# Description of the task
Return all of the entries exactly as written.

# Records provided
= = = =

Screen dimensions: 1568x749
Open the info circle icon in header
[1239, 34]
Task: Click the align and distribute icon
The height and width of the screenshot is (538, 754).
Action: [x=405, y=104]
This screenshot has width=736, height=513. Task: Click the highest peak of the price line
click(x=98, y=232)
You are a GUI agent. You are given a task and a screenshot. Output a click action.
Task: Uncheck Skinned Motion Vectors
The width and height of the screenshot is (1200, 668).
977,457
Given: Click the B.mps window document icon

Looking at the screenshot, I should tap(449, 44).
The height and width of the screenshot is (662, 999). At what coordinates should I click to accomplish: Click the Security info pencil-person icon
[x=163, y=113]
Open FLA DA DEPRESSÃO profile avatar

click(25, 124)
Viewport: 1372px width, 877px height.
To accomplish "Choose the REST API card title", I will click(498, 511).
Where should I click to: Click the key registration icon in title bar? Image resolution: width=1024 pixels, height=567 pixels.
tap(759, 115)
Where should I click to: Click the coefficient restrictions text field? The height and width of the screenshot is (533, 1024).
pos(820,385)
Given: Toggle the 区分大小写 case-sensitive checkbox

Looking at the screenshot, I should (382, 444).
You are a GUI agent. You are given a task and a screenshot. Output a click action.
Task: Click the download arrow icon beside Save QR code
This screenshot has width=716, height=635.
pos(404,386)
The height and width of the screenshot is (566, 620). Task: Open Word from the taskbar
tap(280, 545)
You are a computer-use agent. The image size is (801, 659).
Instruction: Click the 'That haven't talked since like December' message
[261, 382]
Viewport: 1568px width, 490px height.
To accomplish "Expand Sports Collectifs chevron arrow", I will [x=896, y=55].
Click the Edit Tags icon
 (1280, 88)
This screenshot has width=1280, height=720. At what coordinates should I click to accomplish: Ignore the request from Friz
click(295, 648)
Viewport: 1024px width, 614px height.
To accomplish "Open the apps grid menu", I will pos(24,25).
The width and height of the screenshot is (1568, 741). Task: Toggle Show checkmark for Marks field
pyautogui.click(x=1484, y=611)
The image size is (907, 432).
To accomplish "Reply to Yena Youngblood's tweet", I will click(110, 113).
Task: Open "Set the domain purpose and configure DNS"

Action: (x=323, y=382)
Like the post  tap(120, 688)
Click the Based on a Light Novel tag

= = = =

# Response to the task
Screen dimensions: 1568x749
Open the info circle icon in header
[1239, 34]
Task: Click the align and distribute icon
The height and width of the screenshot is (538, 754).
Action: [x=405, y=104]
This screenshot has width=736, height=513. Task: Click the highest peak of the price line
click(x=98, y=232)
You are a GUI agent. You are given a task and a screenshot. Output a click action.
Task: Uncheck Skinned Motion Vectors
The width and height of the screenshot is (1200, 668).
977,457
Given: Click the B.mps window document icon

Looking at the screenshot, I should tap(449, 44).
The height and width of the screenshot is (662, 999). At what coordinates should I click to accomplish: Click the Security info pencil-person icon
[x=163, y=113]
Open FLA DA DEPRESSÃO profile avatar

click(25, 124)
Viewport: 1372px width, 877px height.
To accomplish "Choose the REST API card title", I will click(498, 511).
Where should I click to: Click the key registration icon in title bar? Image resolution: width=1024 pixels, height=567 pixels.
tap(759, 115)
Where should I click to: Click the coefficient restrictions text field? The height and width of the screenshot is (533, 1024).
pos(820,385)
Given: Toggle the 区分大小写 case-sensitive checkbox

Looking at the screenshot, I should (382, 444).
You are a GUI agent. You are given a task and a screenshot. Output a click action.
Task: Click the download arrow icon beside Save QR code
This screenshot has width=716, height=635.
pos(404,386)
The height and width of the screenshot is (566, 620). Task: Open Word from the taskbar
tap(280, 545)
You are a computer-use agent. The image size is (801, 659).
Instruction: Click the 'That haven't talked since like December' message
[261, 382]
Viewport: 1568px width, 490px height.
To accomplish "Expand Sports Collectifs chevron arrow", I will [x=896, y=55].
Click the Edit Tags icon
 (1280, 88)
This screenshot has width=1280, height=720. At what coordinates should I click to accomplish: Ignore the request from Friz
click(295, 648)
Viewport: 1024px width, 614px height.
To accomplish "Open the apps grid menu", I will pos(24,25).
The width and height of the screenshot is (1568, 741). Task: Toggle Show checkmark for Marks field
pyautogui.click(x=1484, y=611)
The image size is (907, 432).
To accomplish "Reply to Yena Youngblood's tweet", I will click(110, 113).
Task: Open "Set the domain purpose and configure DNS"

Action: (x=323, y=382)
Like the post  tap(120, 688)
Click the Based on a Light Novel tag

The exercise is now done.